Central Coast coach Graham Arnold knows from bitter experience that 2-0 ahead can be a dangerous scoreline and has warned Brisbane Roar against preparing early for another home A-League grand final.
The Mariners have it all before them after losing the first leg of their major semi-final 2-0 to the Roar on Saturday night but Arnold's adamant the minor premiers are still well in the hunt to host the April 22 title decider.
A member of the Socceroos side which memorably gave up a 2-0 second-half lead in their World Cup qualifier against Iraq in 1997, Arnold was also bitten by the same scoreline when the Roar came back in extra time of the 2010-11 grand final.
Central Coast must beat Brisbane by at least two goals at Gosford's Bluetongue Stadium on Sunday to stop another Suncorp Stadium decider but the Roar's heavy travel schedule this week is also giving Arnold hope.
Brisbane flew to South Korea early Sunday morning for an Asian Champions League clash with Ulsan Hyundai on Wednesday night.
The defending A-League premiers won't return to Australia until Friday morning when they land in Sydney and then travel to Gosford.
Arnold argued there was less in Saturday night's clash than what the scoreline suggested and said the Mariners would make the most of their home advantage in the second leg.
"I've had enough experience in the past and 2-0 scorelines are very dangerous and we're going back to Bluetongue and we're very positive that we can turn it around," he said.
"It was their night (on Saturday night) but they've got a huge schedule in front of them now with all the travel to South Korea and we go back to back to Bluetongue and we'll see how they pull up next Saturday when they arrive."

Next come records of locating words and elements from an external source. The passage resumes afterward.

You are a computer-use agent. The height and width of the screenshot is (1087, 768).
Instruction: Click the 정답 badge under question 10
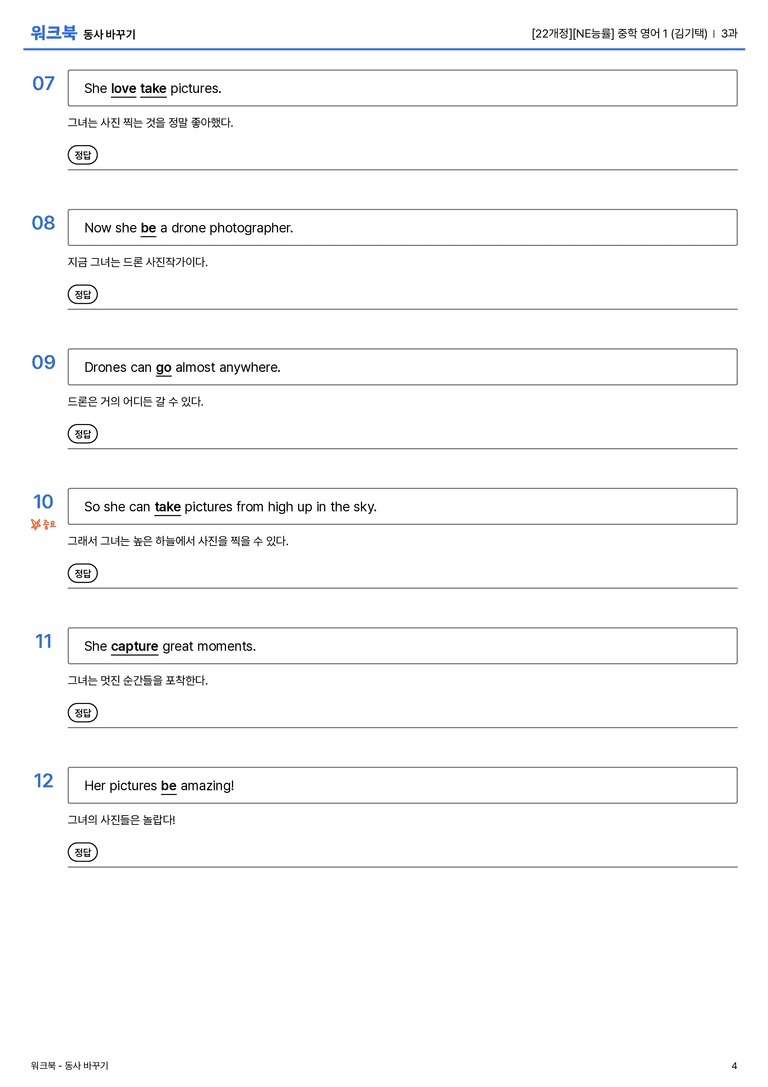coord(82,573)
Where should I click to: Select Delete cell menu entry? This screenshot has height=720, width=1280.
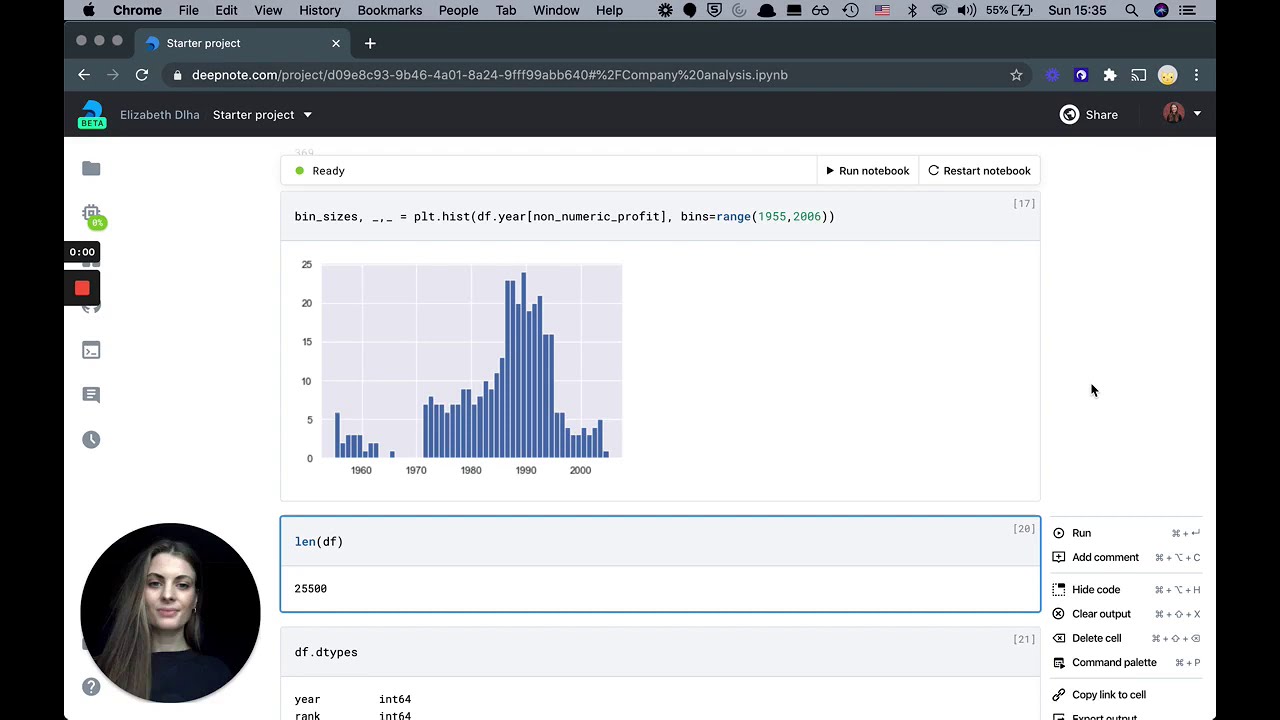(x=1096, y=638)
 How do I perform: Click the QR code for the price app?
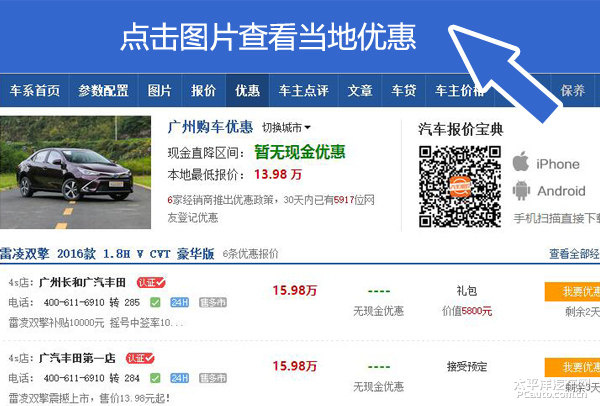(x=460, y=186)
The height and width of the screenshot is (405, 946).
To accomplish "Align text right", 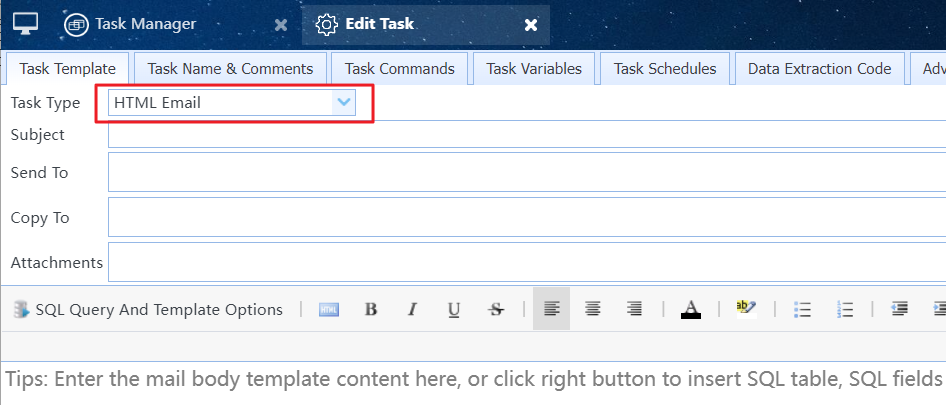I will [x=634, y=310].
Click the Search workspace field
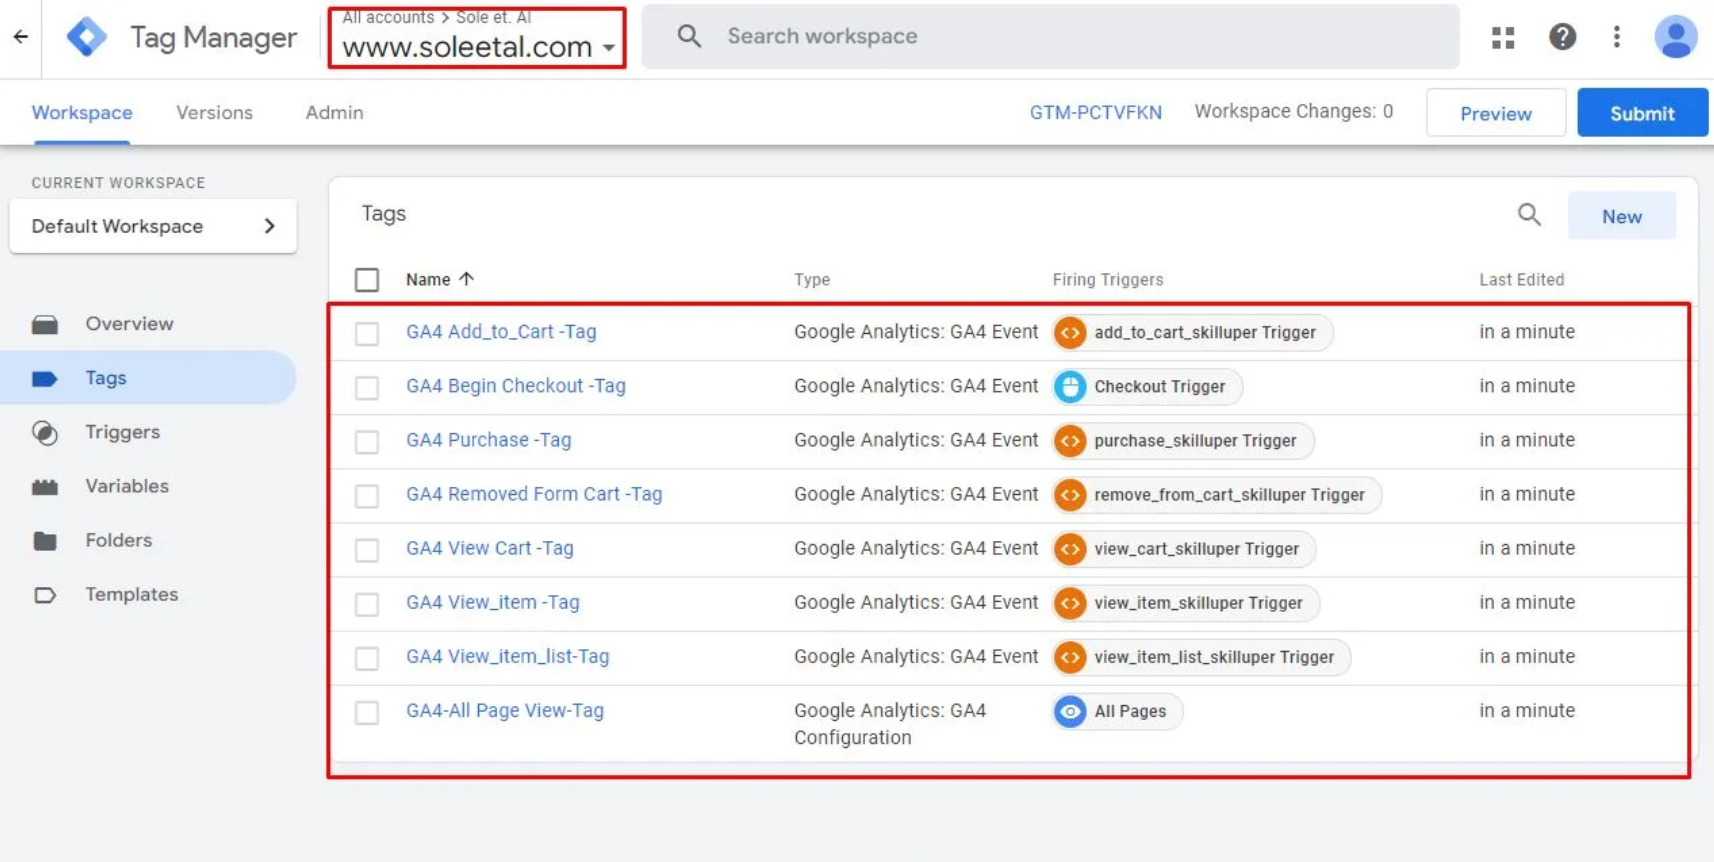Screen dimensions: 1714x862 coord(1050,37)
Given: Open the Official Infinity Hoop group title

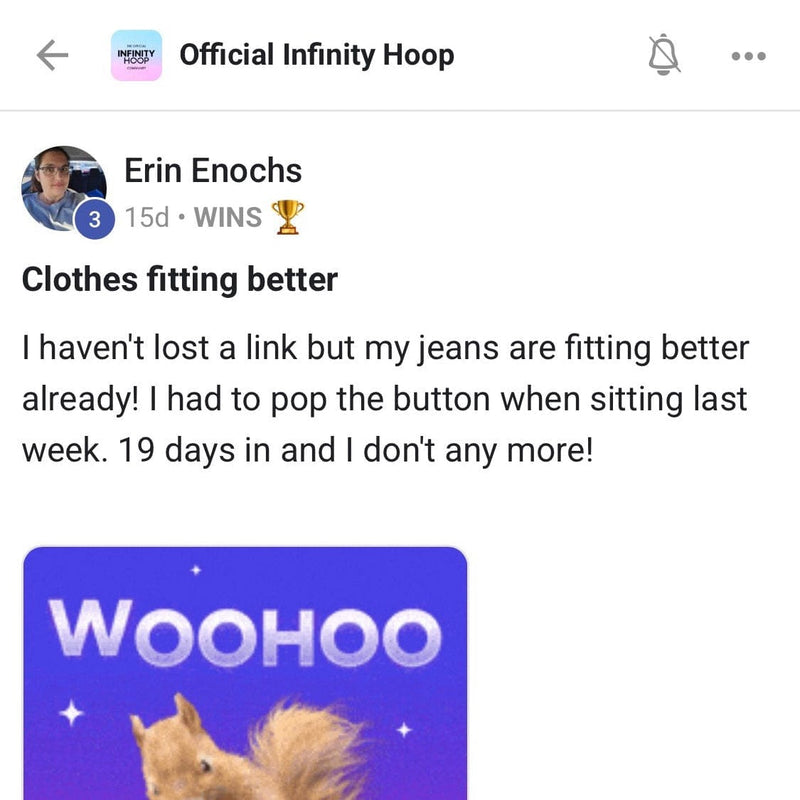Looking at the screenshot, I should click(x=316, y=55).
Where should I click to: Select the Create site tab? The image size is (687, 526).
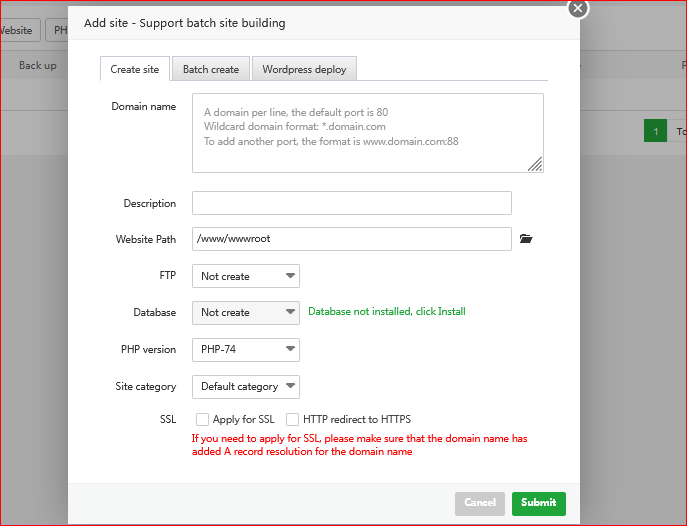[x=134, y=69]
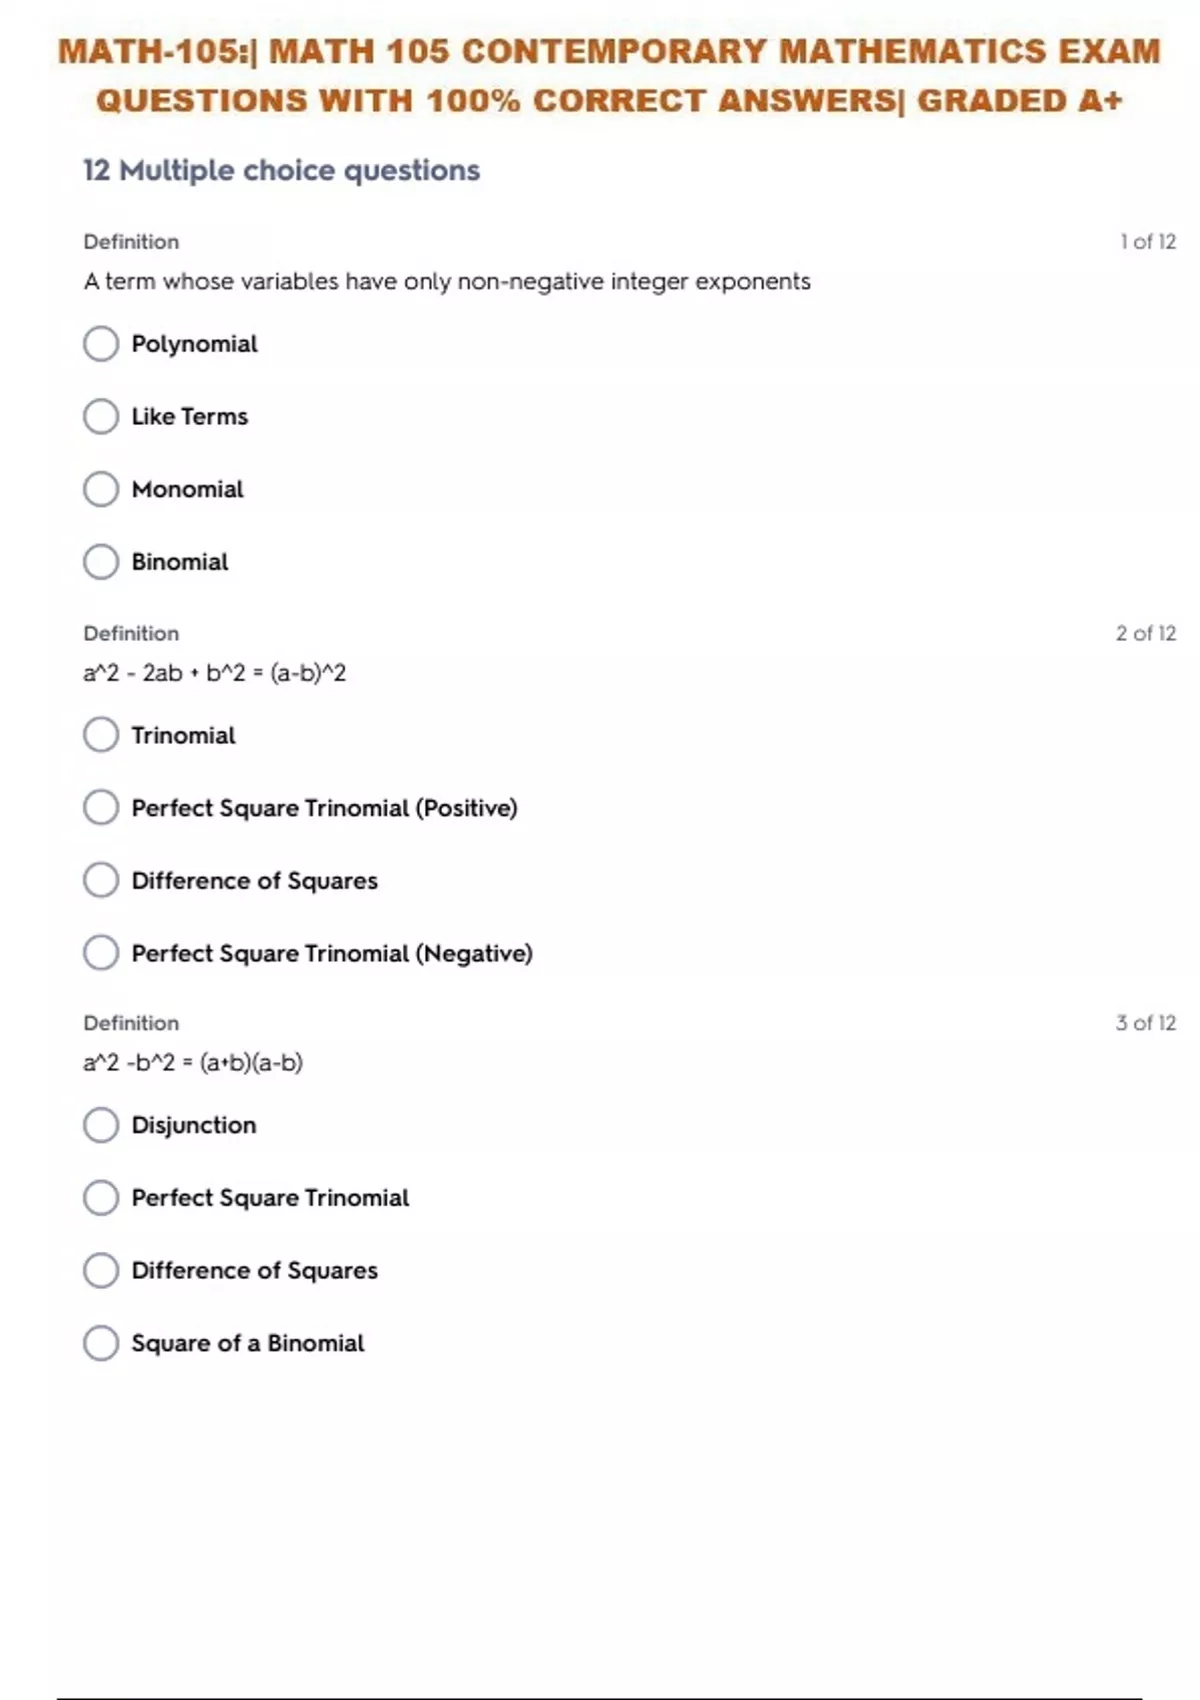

Roar talisman Thomas Broich, who was inspirational in a return to his best form, admitted the midweek ACL clash made for a tough assignment but a nine-match unbeaten streak (including seven wins) had ensured a spring in their step.
"It's good fun and the energy's there. It's when you struggle and you're losing games that you feel every step that you have to make, but for now the boys are feeling pretty good," Broich said.
While they didn't have it all their own way, especially when the Mariners threw down the gauntlet early in the second half, the Roar deserved their two-goal advantage from a pulsating encounter between the two fierce rivals.
Brisbane had 12 shots on target to four and squandered far more opportunities after Henrique scored in the eighth minute, such that coach Ange Postecoglou felt it would have been an "injustice" if they only claimed a 1-0 win.
It was Broich who delivered the pivotal play when he mesmerised three defenders in the 86th minute before laying off for Erik Paartalu to produce a blazing strike inside the left-hand upright.
"That helps us big time," Broich said.
The biggest concerns for the Roar surrounds Henrique who missed a seventh-minute penalty, his second straight failure from the spot, before ending the match with a hamstring problem.